Do you remember Tufty the red squirrel which fronted the various campaigns of the Royal Society for the Prevention of Accidents? Here is his moth equivalent, a scrap of a micro called Acleris cristana which looks pretty ordinary until you see it sideways on.

From above it has the cappucino colouring familiar from many moths, micro and macro, with a nice pair of wingtip mini-eyes at the bottom and a couple of prominent blotches in the middle of its wings. But as the photograph below reveals, these are not mere blotches but prominent tufts of raised scales, a remarkable feature of this species.  Although not in common use, the moth's English name of Tufty Button is very appropriate and should be encouraged.

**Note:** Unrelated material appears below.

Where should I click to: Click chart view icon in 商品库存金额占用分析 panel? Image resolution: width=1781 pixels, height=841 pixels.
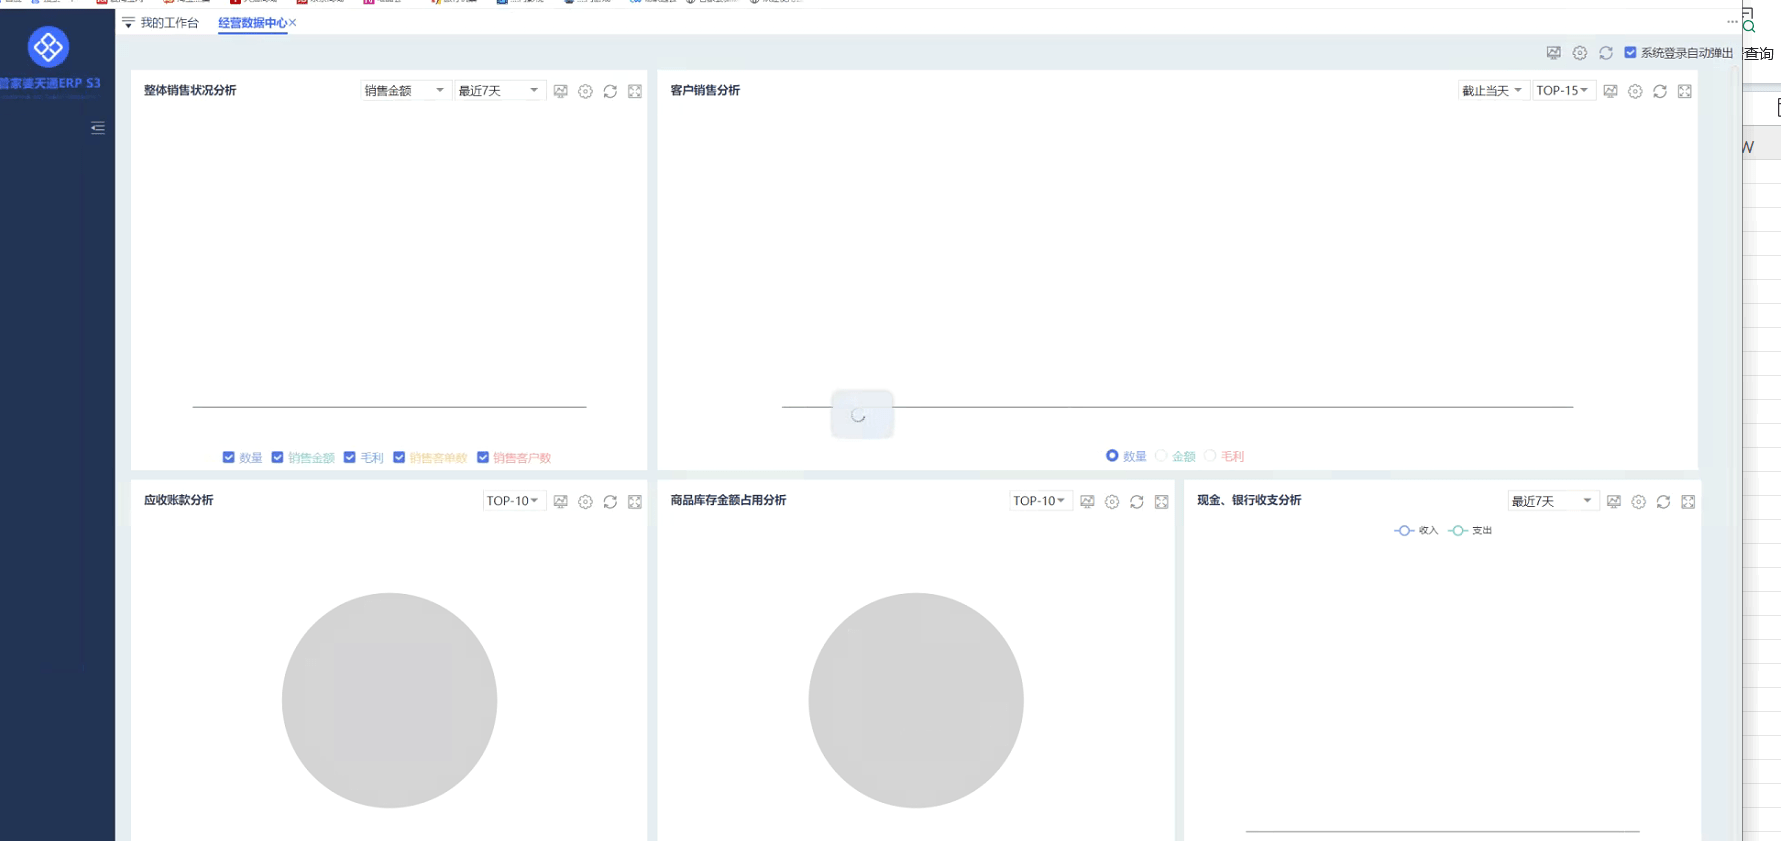pos(1087,502)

Its origin and purpose (if any) does not appear to be known to entomologists; it would be excellent if someone took the subject in hand, including the effects (also if any) on the tiny creature's aerodynamics. Do the tufts hinge down like aircraft wing flaps or do they remain sticking up in flight? There's a PhD subject for someone!

Another feature of this moth is the curious appearance of some of the 137 different forms which have been discovered so far; They look as if a tiny lizard is wriggling down their back. Mine was not one of those but I was visited by one in December 2015. Here it is, along with some similar examples from Richard Lewington's paintings in the Micro-moth Bible.

For the rest, the light trap is still attracting plenty of furry December moths and Sprawlers, including one of the latter on the nearby house wall, shown here:

My final photos show that all-the-year-round immigrant (and possibly now resident), the Silver Y, a Red-line Quaker and a Red-green Carpet on the transparent cowl, from above and below.